[Rows on where targets appear]

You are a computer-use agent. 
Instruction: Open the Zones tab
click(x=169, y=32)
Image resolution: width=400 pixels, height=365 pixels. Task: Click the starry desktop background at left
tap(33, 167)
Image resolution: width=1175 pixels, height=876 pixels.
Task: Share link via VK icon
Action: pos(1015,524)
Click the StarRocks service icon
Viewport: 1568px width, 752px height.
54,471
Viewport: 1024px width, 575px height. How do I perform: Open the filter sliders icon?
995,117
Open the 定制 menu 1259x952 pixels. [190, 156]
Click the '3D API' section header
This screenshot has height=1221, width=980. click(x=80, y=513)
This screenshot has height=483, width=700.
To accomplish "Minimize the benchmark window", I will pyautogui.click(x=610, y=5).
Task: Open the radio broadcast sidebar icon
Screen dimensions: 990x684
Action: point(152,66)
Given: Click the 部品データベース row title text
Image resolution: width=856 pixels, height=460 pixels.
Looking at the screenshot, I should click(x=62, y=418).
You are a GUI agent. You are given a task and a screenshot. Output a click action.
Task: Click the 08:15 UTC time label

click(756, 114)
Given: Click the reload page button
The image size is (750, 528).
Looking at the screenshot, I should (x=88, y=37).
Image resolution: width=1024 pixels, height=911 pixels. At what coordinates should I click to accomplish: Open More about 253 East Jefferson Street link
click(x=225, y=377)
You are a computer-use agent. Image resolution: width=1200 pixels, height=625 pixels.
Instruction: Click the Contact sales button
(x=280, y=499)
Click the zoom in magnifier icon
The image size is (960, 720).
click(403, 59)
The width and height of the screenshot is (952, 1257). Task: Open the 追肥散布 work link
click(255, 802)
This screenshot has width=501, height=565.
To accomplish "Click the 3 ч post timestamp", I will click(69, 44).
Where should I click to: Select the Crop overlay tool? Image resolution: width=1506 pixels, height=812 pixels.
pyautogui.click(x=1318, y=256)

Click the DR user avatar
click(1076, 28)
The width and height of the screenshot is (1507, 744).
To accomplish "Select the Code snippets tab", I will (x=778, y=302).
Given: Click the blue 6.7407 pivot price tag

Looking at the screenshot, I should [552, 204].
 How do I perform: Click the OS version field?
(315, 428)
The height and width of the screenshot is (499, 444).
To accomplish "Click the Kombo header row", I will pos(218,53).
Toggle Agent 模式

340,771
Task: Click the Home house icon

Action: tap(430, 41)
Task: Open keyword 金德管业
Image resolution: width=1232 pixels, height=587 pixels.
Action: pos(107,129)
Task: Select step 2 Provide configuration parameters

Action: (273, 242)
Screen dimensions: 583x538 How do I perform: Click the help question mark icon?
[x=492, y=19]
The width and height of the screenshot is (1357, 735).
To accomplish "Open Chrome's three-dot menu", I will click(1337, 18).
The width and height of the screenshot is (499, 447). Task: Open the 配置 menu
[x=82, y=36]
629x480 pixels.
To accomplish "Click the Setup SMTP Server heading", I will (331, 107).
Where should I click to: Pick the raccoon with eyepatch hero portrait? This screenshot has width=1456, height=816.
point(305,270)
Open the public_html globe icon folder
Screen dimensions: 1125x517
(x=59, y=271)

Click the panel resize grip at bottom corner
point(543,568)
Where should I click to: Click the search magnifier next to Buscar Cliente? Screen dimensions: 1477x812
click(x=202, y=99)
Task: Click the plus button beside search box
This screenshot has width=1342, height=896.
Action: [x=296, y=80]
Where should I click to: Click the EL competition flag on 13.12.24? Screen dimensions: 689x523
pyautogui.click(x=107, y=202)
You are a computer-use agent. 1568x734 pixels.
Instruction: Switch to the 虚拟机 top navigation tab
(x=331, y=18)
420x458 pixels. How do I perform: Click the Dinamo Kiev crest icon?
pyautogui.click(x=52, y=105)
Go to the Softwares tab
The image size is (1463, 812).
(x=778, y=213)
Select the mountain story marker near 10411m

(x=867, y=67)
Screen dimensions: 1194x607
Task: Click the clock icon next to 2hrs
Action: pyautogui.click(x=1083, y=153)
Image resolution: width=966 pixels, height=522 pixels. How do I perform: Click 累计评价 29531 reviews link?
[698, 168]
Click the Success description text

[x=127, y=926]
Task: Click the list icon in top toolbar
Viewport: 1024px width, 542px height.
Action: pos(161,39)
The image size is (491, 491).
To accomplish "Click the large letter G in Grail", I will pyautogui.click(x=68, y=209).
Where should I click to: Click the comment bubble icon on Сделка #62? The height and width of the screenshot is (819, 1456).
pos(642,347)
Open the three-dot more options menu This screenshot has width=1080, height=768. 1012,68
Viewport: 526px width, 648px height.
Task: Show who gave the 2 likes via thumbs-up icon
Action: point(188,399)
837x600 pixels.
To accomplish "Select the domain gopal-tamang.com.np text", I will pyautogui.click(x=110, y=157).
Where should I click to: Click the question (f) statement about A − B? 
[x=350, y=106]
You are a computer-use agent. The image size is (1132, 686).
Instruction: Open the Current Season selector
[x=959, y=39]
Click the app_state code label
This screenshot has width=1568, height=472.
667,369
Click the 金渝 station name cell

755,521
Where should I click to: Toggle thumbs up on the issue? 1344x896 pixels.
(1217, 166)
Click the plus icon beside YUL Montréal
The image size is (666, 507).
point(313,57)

WHAT TO WORK ON:
Render the lines of the data between the line holding "This screenshot has height=483, width=700." and the line holding "click(756, 114)", inclusive, as a Markdown table with the columns No. and Line, numbering the rows and leaving out blank lines.

EXPECTED ANSWER:
| No. | Line |
|---|---|
| 1 | This screenshot has height=483, width=700. |
| 2 | To accomplish "Minimize the benchmark window", I will pyautogui.click(x=610, y=5). |
| 3 | Task: Open the radio broadcast sidebar icon |
| 4 | Screen dimensions: 990x684 |
| 5 | Action: point(152,66) |
| 6 | Given: Click the 部品データベース row title text |
| 7 | Image resolution: width=856 pixels, height=460 pixels. |
| 8 | Looking at the screenshot, I should click(x=62, y=418). |
| 9 | You are a GUI agent. You are given a task and a screenshot. Output a click action. |
| 10 | Task: Click the 08:15 UTC time label |
| 11 | click(756, 114) |